PROBLEM
Write out again only the lines running from the one that contains "Viewport: 1089px width, 636px height." to the end of the records below, including both the first and the last.

INFORMATION SHOWN
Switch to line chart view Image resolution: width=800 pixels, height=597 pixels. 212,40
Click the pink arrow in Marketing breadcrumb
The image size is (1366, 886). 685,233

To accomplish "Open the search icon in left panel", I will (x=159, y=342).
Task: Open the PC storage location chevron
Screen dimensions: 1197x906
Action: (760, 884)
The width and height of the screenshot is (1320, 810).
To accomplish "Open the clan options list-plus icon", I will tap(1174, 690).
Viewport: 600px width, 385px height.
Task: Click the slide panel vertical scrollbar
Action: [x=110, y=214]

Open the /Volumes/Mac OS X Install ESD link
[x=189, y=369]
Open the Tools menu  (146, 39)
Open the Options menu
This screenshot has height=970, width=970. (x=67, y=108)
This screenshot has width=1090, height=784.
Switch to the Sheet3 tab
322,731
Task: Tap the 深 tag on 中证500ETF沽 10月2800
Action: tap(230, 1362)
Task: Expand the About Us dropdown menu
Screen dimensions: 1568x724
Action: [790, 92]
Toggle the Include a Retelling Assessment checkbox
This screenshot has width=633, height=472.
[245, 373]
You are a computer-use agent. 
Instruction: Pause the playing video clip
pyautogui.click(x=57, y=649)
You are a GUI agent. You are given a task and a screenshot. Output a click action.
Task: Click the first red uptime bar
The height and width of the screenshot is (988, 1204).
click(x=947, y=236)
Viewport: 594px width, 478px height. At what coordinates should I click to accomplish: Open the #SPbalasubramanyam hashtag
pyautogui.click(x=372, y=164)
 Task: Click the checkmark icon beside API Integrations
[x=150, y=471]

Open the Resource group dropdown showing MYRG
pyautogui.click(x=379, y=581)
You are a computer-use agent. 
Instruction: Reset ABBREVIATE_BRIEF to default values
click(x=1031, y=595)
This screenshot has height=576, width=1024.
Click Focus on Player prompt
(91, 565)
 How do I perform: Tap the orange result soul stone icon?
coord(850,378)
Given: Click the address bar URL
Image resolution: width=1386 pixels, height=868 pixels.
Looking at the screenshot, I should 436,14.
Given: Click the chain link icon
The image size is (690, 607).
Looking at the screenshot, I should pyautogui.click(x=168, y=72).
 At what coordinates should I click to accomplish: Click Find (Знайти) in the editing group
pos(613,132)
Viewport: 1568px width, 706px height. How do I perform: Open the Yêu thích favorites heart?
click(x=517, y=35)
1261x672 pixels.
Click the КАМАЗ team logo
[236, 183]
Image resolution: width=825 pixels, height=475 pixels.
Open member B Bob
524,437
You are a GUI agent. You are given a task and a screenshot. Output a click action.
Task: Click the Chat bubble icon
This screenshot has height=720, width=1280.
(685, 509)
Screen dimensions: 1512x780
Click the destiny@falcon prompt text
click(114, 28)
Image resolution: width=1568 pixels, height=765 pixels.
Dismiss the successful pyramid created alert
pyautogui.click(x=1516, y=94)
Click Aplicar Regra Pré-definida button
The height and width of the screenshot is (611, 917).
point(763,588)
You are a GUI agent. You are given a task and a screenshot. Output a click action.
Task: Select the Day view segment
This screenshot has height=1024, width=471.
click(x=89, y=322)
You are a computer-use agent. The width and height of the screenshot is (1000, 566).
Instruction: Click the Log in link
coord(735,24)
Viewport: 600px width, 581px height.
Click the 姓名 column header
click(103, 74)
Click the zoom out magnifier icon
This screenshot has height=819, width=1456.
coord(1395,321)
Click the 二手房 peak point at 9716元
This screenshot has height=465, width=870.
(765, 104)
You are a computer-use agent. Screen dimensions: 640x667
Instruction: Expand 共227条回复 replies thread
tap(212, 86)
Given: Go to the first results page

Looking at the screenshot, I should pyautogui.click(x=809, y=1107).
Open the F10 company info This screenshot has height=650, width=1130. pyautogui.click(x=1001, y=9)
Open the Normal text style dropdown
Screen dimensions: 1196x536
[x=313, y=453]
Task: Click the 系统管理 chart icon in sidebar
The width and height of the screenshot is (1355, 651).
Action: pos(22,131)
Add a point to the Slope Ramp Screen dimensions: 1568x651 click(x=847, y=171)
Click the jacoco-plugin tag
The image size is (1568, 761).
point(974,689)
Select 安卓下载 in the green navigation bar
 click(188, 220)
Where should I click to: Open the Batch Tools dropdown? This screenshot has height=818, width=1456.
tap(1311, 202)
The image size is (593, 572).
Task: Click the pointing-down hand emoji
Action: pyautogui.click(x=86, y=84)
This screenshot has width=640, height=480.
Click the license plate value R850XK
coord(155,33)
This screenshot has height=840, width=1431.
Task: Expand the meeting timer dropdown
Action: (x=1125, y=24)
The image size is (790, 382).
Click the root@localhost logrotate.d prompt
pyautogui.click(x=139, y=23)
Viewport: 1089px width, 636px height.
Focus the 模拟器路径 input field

FINISHED EXERCISE
Viewport: 1089px width, 636px height.
Focus the 模拟器路径 input field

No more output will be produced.